Find the lines in the records below that contain "point", and report each of them.

** Task input follows **

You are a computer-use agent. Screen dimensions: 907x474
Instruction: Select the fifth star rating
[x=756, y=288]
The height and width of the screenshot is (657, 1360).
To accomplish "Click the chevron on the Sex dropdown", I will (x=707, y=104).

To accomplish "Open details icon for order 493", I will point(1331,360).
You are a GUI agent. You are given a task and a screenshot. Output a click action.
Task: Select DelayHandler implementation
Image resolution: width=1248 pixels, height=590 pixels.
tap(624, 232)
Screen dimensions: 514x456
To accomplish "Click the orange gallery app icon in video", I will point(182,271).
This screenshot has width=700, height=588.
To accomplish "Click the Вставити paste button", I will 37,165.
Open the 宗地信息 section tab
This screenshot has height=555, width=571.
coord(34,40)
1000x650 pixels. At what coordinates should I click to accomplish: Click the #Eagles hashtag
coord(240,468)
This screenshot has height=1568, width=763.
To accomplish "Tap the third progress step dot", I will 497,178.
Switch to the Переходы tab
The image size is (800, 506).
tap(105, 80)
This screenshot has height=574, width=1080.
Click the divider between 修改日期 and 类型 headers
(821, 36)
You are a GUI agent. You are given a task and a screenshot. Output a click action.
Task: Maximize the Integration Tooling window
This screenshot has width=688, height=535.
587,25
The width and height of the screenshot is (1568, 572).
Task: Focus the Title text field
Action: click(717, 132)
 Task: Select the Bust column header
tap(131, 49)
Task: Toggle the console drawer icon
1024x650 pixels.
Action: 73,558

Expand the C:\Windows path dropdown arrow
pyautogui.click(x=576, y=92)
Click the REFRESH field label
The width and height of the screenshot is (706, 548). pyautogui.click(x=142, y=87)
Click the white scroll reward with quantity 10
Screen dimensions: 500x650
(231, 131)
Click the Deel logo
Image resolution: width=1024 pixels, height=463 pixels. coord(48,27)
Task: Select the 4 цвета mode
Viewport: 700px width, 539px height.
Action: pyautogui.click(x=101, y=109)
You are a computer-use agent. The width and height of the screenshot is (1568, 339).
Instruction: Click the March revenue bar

** End of Task input **

Expected output:
To accomplish "Open details icon for order 493", I will point(1331,360).
To accomplish "Click the orange gallery app icon in video", I will point(182,271).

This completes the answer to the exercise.